**GIVEN RECORDS**
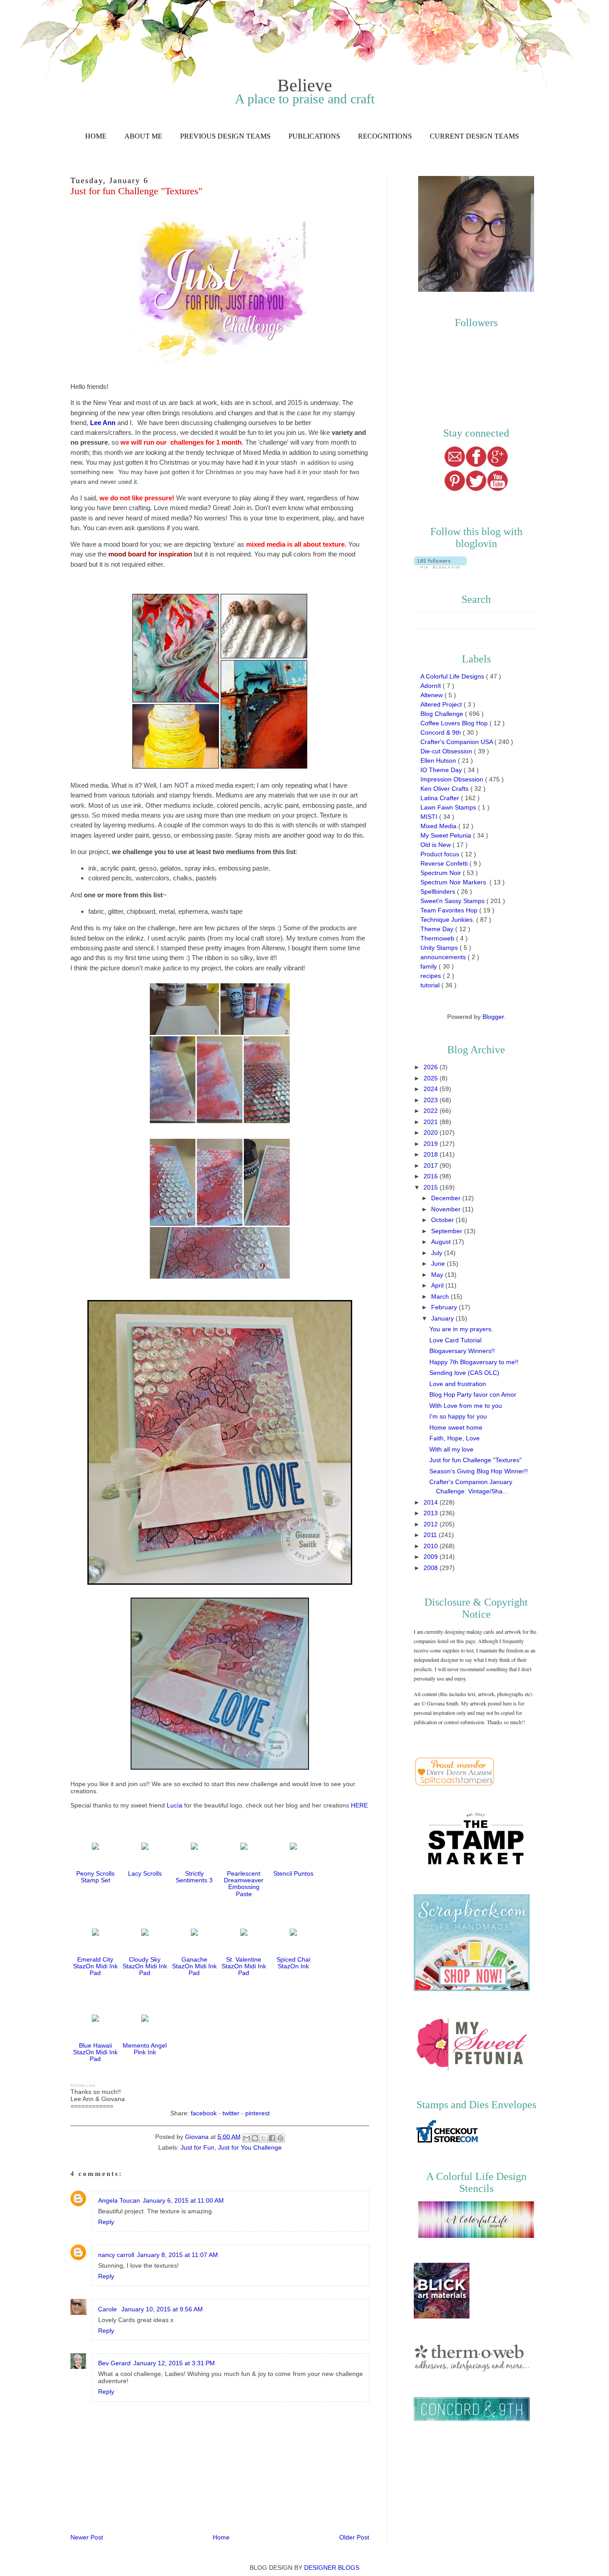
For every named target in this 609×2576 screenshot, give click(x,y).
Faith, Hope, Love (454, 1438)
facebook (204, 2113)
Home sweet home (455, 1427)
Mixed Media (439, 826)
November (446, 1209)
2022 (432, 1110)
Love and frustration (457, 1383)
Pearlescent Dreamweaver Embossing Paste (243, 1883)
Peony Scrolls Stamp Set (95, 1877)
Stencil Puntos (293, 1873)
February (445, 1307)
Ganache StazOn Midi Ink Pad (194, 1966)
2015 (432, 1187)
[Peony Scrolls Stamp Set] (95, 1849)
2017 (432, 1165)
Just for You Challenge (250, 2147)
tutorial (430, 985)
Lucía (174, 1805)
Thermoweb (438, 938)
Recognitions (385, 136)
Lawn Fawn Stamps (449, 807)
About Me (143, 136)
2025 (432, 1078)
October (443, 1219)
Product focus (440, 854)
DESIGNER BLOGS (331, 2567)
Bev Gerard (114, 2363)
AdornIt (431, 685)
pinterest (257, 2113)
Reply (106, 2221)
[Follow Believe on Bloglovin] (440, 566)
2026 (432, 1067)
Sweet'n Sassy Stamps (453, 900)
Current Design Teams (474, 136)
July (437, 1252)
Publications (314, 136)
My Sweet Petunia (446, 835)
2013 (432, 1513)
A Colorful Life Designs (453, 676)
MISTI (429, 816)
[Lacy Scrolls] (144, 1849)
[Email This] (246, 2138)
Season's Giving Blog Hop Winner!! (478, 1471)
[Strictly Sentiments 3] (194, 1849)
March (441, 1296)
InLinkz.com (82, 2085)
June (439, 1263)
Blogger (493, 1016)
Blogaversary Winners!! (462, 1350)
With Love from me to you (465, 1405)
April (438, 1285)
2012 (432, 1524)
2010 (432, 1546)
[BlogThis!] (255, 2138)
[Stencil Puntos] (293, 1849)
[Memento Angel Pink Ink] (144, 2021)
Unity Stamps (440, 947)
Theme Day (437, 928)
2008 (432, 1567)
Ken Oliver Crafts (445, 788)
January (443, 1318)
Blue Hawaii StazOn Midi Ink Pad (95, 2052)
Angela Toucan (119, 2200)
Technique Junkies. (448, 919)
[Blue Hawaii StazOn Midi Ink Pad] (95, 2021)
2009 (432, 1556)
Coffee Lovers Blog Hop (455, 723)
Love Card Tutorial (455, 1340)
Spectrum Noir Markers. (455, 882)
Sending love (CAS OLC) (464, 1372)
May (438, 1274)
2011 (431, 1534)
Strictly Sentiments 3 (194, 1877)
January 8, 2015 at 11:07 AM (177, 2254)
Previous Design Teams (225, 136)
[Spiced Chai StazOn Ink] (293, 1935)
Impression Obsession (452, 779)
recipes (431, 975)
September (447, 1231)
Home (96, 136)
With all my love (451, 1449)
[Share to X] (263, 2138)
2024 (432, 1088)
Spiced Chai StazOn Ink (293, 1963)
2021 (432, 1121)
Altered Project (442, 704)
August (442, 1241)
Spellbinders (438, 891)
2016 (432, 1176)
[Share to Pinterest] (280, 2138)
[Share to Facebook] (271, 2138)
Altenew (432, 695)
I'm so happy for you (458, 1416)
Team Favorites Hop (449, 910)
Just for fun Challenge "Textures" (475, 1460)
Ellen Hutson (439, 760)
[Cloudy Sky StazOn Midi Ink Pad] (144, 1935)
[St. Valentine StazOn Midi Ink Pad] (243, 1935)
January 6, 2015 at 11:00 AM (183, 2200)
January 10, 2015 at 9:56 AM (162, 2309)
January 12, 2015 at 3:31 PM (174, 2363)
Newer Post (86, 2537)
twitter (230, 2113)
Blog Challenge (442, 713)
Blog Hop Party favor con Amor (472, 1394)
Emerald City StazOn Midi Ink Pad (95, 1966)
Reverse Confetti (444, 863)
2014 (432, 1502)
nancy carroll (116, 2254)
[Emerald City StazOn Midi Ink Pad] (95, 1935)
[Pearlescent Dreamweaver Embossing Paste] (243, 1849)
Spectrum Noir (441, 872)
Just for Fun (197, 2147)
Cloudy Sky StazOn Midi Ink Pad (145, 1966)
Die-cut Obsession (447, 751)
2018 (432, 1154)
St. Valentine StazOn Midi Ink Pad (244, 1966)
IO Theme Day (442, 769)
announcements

**PROBLEM**
Copy out the listing above in full and keep the pictures out.

**EXERCISE RESULT**
For every named target in this 609×2576 screenshot, give click(x,y).
Faith, Hope, Love (454, 1438)
facebook (204, 2113)
Home sweet home (455, 1427)
Mixed Media (439, 826)
November (446, 1209)
2022 (432, 1110)
Love and frustration (457, 1383)
Pearlescent Dreamweaver Embossing Paste (243, 1883)
Peony Scrolls Stamp Set (95, 1877)
Stencil Puntos (293, 1873)
February (445, 1307)
Ganache StazOn Midi Ink Pad (194, 1966)
2015 (432, 1187)
[Peony Scrolls Stamp Set] (95, 1849)
2017 (432, 1165)
Just for You Challenge (250, 2147)
tutorial (430, 985)
Lucía (174, 1805)
Thermoweb (438, 938)
Recognitions (385, 136)
Lawn Fawn Stamps (449, 807)
About Me (143, 136)
2025 (432, 1078)
October (443, 1219)
Product focus (440, 854)
DESIGNER BLOGS (331, 2567)
Bev Gerard (114, 2363)
AdornIt (431, 685)
pinterest (257, 2113)
Reply (106, 2221)
[Follow Believe on Bloglovin] (440, 566)
2026 (432, 1067)
Sweet'n Sassy Stamps (453, 900)
Current Design Teams (474, 136)
July (437, 1252)
Publications (314, 136)
My Sweet Petunia (446, 835)
2013 (432, 1513)
A Colorful Life Designs (453, 676)
MISTI (429, 816)
[Lacy Scrolls] (144, 1849)
[Email This] (246, 2138)
Season's Giving Blog Hop Winner!! (478, 1471)
[Strictly Sentiments 3] (194, 1849)
March (441, 1296)
InLinkz.com (82, 2085)
June (439, 1263)
Blogger (493, 1016)
Blogaversary Winners!! (462, 1350)
With Love from me to you (465, 1405)
April (438, 1285)
2012 (432, 1524)
2010 (432, 1546)
[BlogThis!] (255, 2138)
[Stencil Puntos] (293, 1849)
[Memento Angel Pink Ink] (144, 2021)
Unity Stamps (440, 947)
Theme Day (437, 928)
2008 (432, 1567)
Ken Oliver Crafts (445, 788)
January (443, 1318)
Blue Hawaii StazOn Midi Ink Pad (95, 2052)
Angela Toucan (119, 2200)
Technique Junkies. (448, 919)
[Blue Hawaii StazOn Midi Ink Pad] (95, 2021)
2009 (432, 1556)
Coffee Lovers Blog Hop (455, 723)
Love Card Tutorial (455, 1340)
Spectrum Noir Markers. (455, 882)
Sending love (CAS OLC) (464, 1372)
May (438, 1274)
2011 (431, 1534)
Strictly Sentiments 3 (194, 1877)
January 8, 2015 at 11:07 AM (177, 2254)
Previous Design Teams (225, 136)
[Spiced Chai StazOn Ink] (293, 1935)
Impression Obsession (452, 779)
recipes (431, 975)
September (447, 1231)
Home (96, 136)
With all my love (451, 1449)
[Share to X] (263, 2138)
2024 (432, 1088)
Spiced Chai StazOn Ink (293, 1963)
2021 (432, 1121)
Altered Project (442, 704)
August (442, 1241)
Spellbinders (438, 891)
2016 (432, 1176)
[Share to Pinterest] (280, 2138)
[Share to Facebook] (271, 2138)
Altenew (432, 695)
I'm so happy for you (458, 1416)
Team Favorites Hop (449, 910)
Just for fun Challenge "Textures" (475, 1460)
Ellen Hutson (439, 760)
[Cloudy Sky StazOn Midi Ink Pad] (144, 1935)
[St. Valentine StazOn Midi Ink Pad] (243, 1935)
January 6, 2015 at 11:00 AM (183, 2200)
January 10, 2015 at 9:56 AM (162, 2309)
January 12, 2015 at 3:31 PM (174, 2363)
Newer Post (86, 2537)
twitter (230, 2113)
Blog Challenge (442, 713)
Blog Hop Party favor con Amor (472, 1394)
Emerald City StazOn Midi Ink Pad (95, 1966)
Reverse Confetti (444, 863)
2014 (432, 1502)
nancy carroll (116, 2254)
[Emerald City StazOn Midi Ink Pad] (95, 1935)
[Pearlescent Dreamweaver Embossing Paste] (243, 1849)
Spectrum Noir (441, 872)
Just for Fun (197, 2147)
Cloudy Sky StazOn Midi Ink Pad (145, 1966)
Die-cut Obsession (447, 751)
2018 (432, 1154)
St. Valentine StazOn Midi Ink Pad (244, 1966)
IO Theme Day (442, 769)
announcements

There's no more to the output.